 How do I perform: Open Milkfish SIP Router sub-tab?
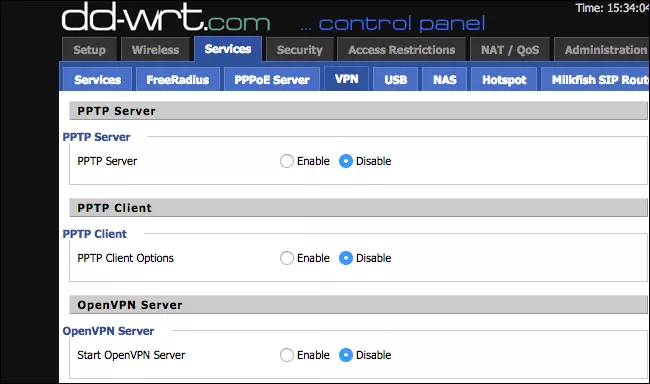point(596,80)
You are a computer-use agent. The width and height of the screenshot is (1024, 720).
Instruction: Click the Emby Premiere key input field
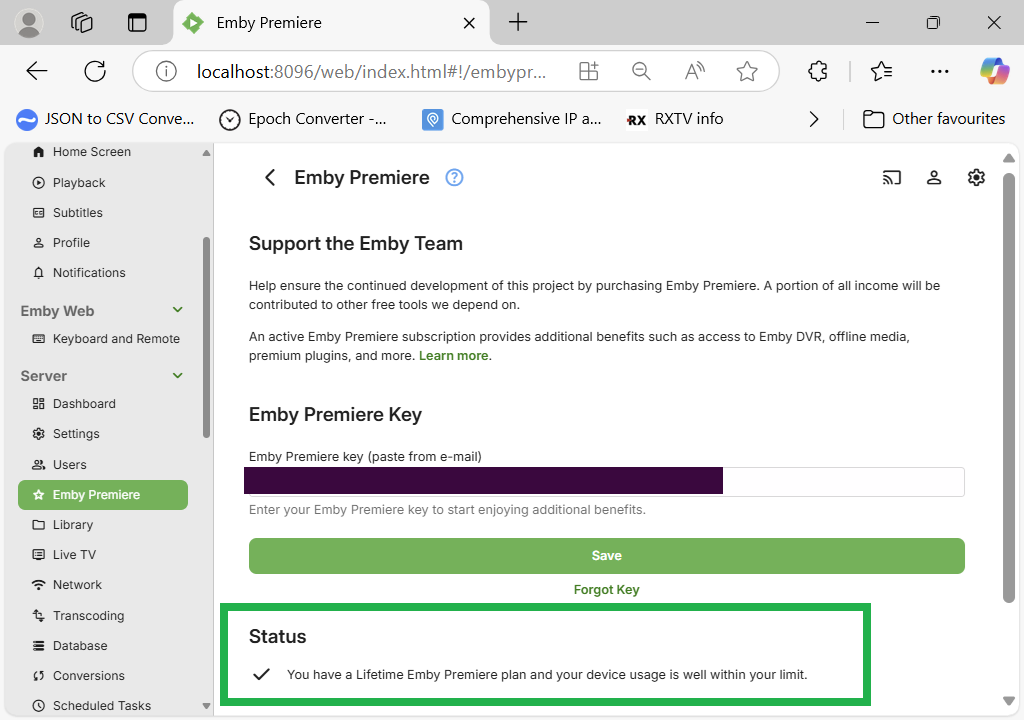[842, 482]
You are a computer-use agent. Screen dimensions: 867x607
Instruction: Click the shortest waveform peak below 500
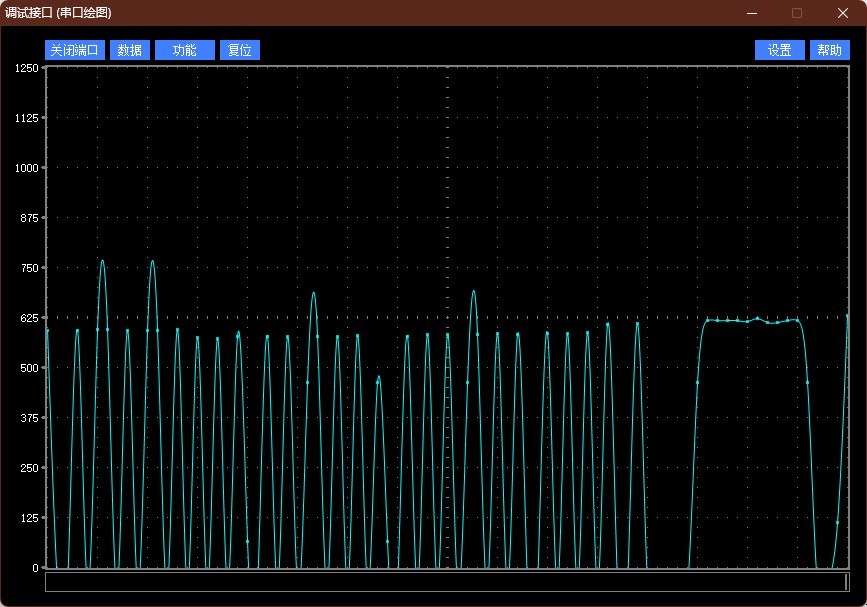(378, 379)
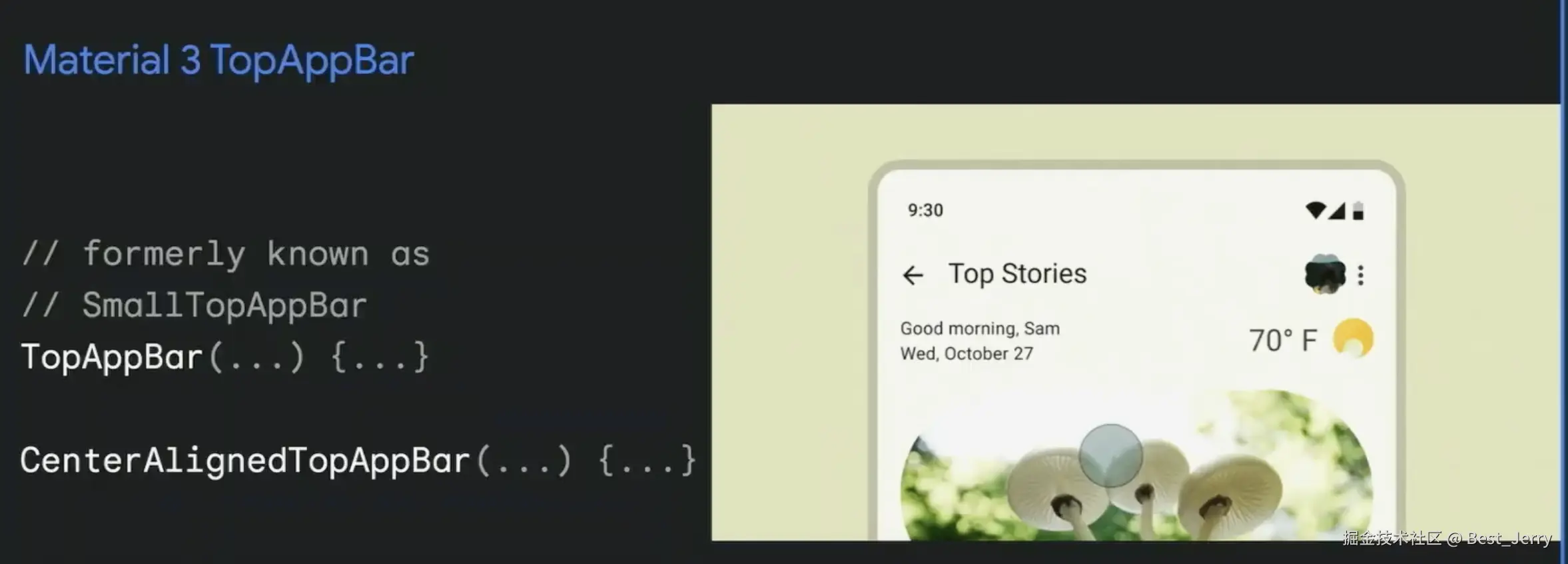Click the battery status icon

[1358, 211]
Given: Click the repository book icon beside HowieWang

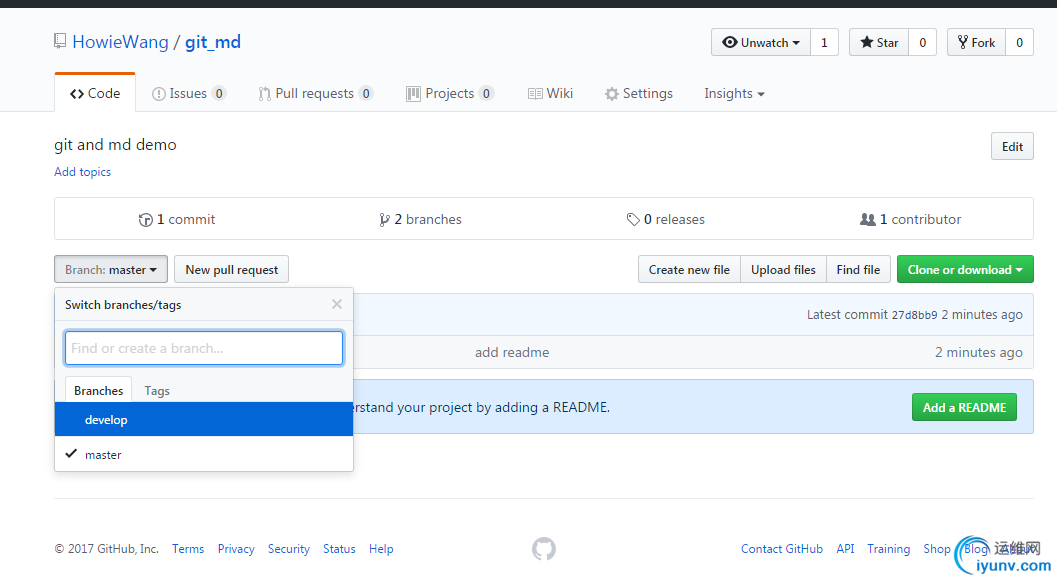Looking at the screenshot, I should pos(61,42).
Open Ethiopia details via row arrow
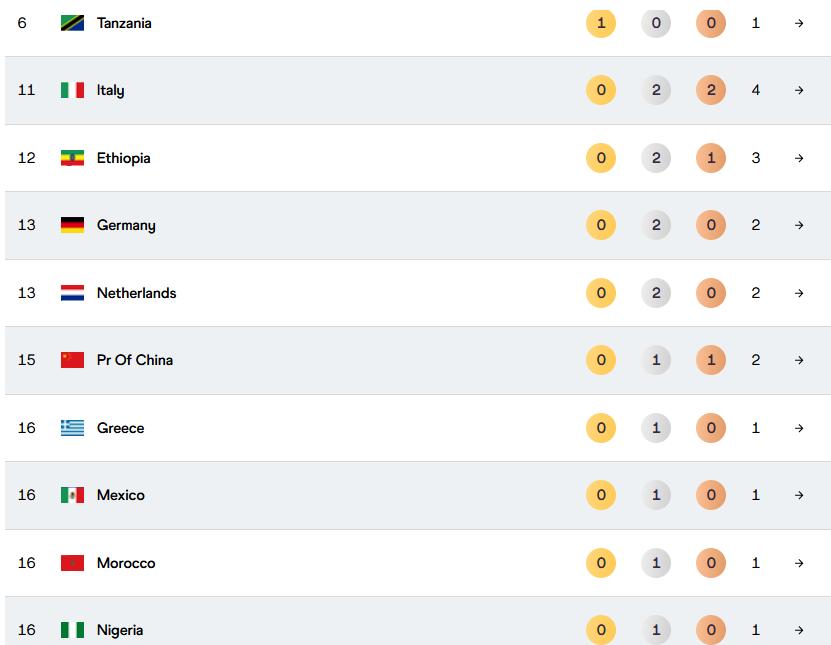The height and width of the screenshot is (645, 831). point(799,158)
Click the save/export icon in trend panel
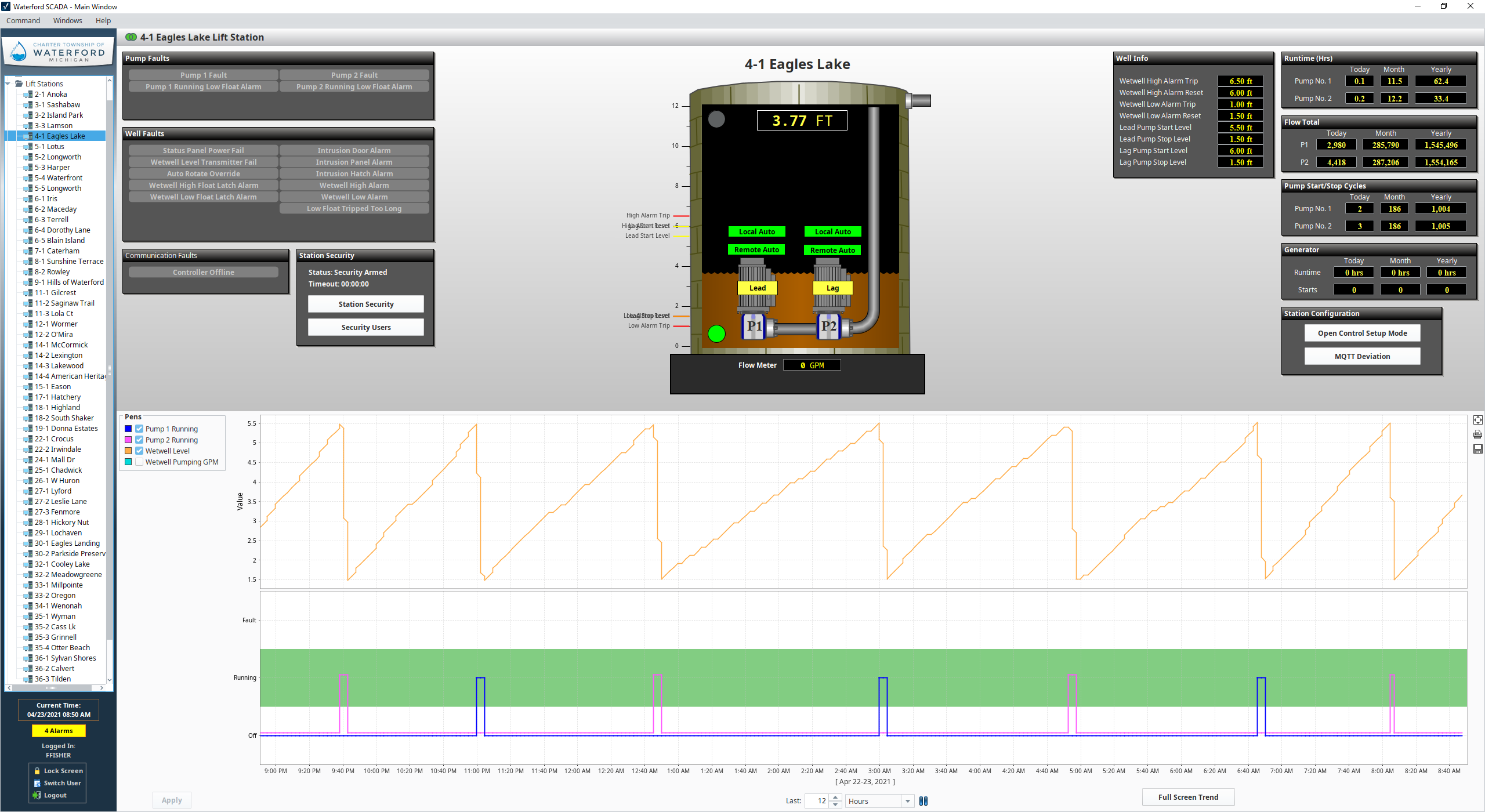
■ ■ ■ ■ ■
## EXERCISE GOAL
In full and without any pictures, print the listing above exactly.

## SOLVED EXERCISE
 How do I perform: Open Milkfish SIP Router sub-tab?
point(596,80)
You are a computer-use agent. The width and height of the screenshot is (1024, 720).
Instruction: Click the Emby Premiere key input field
[842, 482]
You are a computer-use agent. Screen dimensions: 867x607
Instruction: Click the shortest waveform peak below 500
(378, 379)
Click the battery status icon

[1358, 211]
Given: Click the repository book icon beside HowieWang

Looking at the screenshot, I should pos(61,42).
Open Ethiopia details via row arrow
The height and width of the screenshot is (645, 831). point(799,158)
Click the save/export icon in trend panel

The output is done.